◆ Selected excerpt
SAM ... please send us a pic of the south-pole of the hanger-bracket on your Military Model Columbia ... also ... a few pics of the fender bridges ... and .. close-up pics 
of the under-tank-bar joins to the frame ... some folks call these trumpet-mouth joins.   The spirit-voice in my head says ... "dude .. that bicycle may be a Davis-Built !!" 

........ thata frame ... sheeza drivin' me cray-zee !!!!!!!   There is not enough Prozac on the planet to make the spirit-voice take a nap !!!!       i gots to know !!! 

Thank you, SAM  ........................  patric


----------



## kunzog (Jan 12, 2012)

Here is a pic of my Swiss Army Bike


----------



## Boris (Jan 18, 2012)

sm2501 said:


> I want to give thanks to "Wing your Heel" for suggesting this forum. Great idea Colin!




I third that


----------



## abe lugo (Jan 18, 2012)

*funny thing a buddy just told me today about  him building a*

He's building a Westfield Columbia, I'll tell him about this forum.


----------



## jason (Nov 26, 2012)

:d:d:d:d:d:d


----------



## johan willaert (Feb 5, 2013)

Hi Military Bicycle enthousiasts! Just joined after many years of lurking on this site...

Johan Willaert from Belgium, owner/webmaster of Theliberator website....

Cheers,

Johan


----------



## BuglerJay (Sep 26, 2013)

*Newbie*

Hi all! I'm a newbie to this list. Fascinating stuff. I'm a serious collector of World War 1 / Great War US "Doughboy" stuff - especially anything pertaining to the US 30th "Old Hickory" Division. I don't know squat about bicycles of the era and am here to learn. I'd love to have a nice original or a good repro - but need to know more about the topic before even thinking about acquiring one. Anyway, that's me - - - OH - - and I also collect bugles, but am scaling that collection down to make room for more WW1 stuff!

Cheers!

Jay


----------



## milbicycleman (Jan 1, 2014)

This is a great thread! I have a Tunturi Finnish Military Bicycle that I just cleaned up and put the correct dunlop valve tubes on it. I showed it for the first time at the National MVPA Show in Dayton Ohio in 2011 and surprisingly I got a silver award which I was not expecting but the previous year Jerry Cleveland got a gold award with his Finnish Military Bike that he rebuilt. Its great to see military bicycles getting the attention and awards they deserve.

◆ Material provided
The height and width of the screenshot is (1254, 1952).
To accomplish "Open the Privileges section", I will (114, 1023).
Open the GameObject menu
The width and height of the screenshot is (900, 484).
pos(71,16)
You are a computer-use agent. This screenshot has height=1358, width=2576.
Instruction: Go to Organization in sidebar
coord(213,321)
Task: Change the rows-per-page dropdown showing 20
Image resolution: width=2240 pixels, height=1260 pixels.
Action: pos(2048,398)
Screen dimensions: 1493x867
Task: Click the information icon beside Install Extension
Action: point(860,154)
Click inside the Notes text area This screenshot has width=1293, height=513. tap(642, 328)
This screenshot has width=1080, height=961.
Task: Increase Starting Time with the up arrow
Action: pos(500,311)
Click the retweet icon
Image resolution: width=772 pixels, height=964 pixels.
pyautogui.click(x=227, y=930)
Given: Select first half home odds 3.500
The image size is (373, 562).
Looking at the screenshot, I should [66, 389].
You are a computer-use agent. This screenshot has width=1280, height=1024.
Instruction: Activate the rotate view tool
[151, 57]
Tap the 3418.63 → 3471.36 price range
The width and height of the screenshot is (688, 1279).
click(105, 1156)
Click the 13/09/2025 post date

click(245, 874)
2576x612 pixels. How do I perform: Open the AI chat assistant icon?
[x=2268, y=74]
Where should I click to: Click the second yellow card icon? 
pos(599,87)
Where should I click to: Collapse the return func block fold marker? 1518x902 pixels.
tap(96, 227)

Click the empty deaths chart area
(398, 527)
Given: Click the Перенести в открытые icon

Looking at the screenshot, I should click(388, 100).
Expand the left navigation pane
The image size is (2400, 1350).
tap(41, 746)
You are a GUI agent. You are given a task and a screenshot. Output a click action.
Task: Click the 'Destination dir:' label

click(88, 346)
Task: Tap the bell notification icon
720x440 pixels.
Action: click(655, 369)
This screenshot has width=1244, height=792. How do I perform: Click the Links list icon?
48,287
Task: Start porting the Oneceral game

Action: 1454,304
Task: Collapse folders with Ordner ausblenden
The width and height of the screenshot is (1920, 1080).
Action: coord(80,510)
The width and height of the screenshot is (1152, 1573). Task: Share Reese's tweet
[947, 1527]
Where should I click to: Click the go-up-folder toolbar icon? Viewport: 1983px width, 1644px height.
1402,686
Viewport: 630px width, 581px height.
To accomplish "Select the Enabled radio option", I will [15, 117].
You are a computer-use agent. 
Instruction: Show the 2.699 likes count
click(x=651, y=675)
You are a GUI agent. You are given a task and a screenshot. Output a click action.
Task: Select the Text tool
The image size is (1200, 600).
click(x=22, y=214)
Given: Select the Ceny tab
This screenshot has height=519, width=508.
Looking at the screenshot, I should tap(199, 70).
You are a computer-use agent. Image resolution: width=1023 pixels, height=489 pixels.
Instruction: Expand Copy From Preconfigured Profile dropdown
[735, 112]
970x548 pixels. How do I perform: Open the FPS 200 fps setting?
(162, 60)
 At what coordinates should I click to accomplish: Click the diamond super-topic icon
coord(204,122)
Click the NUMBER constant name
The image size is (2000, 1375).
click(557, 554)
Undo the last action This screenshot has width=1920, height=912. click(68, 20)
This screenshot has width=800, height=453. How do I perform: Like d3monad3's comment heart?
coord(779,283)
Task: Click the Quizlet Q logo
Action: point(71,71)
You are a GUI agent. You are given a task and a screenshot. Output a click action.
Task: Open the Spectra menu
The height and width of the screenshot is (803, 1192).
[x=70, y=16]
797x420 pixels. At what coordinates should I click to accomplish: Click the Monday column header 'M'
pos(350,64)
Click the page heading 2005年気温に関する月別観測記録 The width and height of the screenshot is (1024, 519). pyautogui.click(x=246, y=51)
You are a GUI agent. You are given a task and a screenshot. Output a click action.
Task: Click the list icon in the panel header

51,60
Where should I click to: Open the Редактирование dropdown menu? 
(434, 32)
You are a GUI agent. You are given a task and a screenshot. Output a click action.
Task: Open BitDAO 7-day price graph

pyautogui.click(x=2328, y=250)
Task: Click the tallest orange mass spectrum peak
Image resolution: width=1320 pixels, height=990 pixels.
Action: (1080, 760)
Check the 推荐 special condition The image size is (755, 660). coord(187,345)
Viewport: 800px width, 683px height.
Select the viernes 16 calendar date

◆ Exercise task
Write what comes next in the military bicycle forum thread, starting after its final post. The data has no connection to the military bicycle forum thread.

◆ Output
----------



## bike (Feb 27, 2014)

*good links I had not found in this tread*

http://www.theliberator.be/militarybicycles.htm

http://g503.com/forums/viewforum.php?f=23

http://handcartz.smugmug.com/gallery...594227&k=TQJat

http://www.bergerwerke.com/index.html


Great stuff!!!!!!!!


----------



## johan willaert (Feb 28, 2014)

bike said:


> http://www.theliberator.be/militarybicycles.htm
> Great stuff!!!!!!!!




That's my website... Thanks for the compliments! Cheers!


----------



## McVickers (Oct 19, 2014)

Hello All,

I'm interested in vintage British bicycles, especially British military models.
Been lurking for a little while, but have decided to join the fold so I can contribute!

Cheers,

Rob


----------



## HENRY FLYNRC@PEOPLEPC.COM (Feb 18, 2016)

O.K.O.K.....IT'S NOT FROM A REAL WAR...  HOWEVER MY "REPRODUCTION  RECREATION...ONE MAN'S VISION".....IS A REALY NEAR CORRECT U.S. ARMY COURRIERS BIKE... I MADE IT WITH 1953 SPRINGER FRAME, CORRECT PAINT, SADDLE BAGS FROM THE MARINE CORPS SUPPLY DEPOT,  LIGHT,  I.D. AND METAL BADGES OF THE KOREAN WAR ERA...IT IS A GREAT PARADE AND CONVERSATION BIKE WITH VETERANS...THEY GET NOSTALGIC, BUT I WON'T LET THOSE OLD SOLDIERS TAKE IT FOR A RIDE...SIGNED HENRY OF HENDERSON


----------



## rustjunkie (Feb 18, 2016)

HENRY FLYNRC@PEOPLEPC.COM said:


> O.K.O.K.....IT'S NOT FROM A REAL WAR...  HOWEVER MY "REPRODUCTION  RECREATION...ONE MAN'S VISION".....IS A REALY NEAR CORRECT U.S. ARMY COURRIERS BIKE... I MADE IT WITH 1953 SPRINGER FRAME, CORRECT PAINT, SADDLE BAGS FROM THE MARINE CORPS SUPPLY DEPOT,  LIGHT,  I.D. AND METAL BADGES OF THE KOREAN WAR ERA...IT IS A GREAT PARADE AND CONVERSATION BIKE WITH VETERANS...THEY GET NOSTALGIC, BUT I WON'T LET THOSE OLD SOLDIERS TAKE IT FOR A RIDE...SIGNED HENRY OF HENDERSON


----------



## HENRY FLYNRC@PEOPLEPC.COM (Mar 6, 2016)

sam said:


> *Scott sure is quick*
> 
> I was going to hit him up too for this group but no need! Thanks Scott---sam
> and my Columbia Military Model
> ...


----------



## HENRY FLYNRC@PEOPLEPC.COM (Mar 6, 2016)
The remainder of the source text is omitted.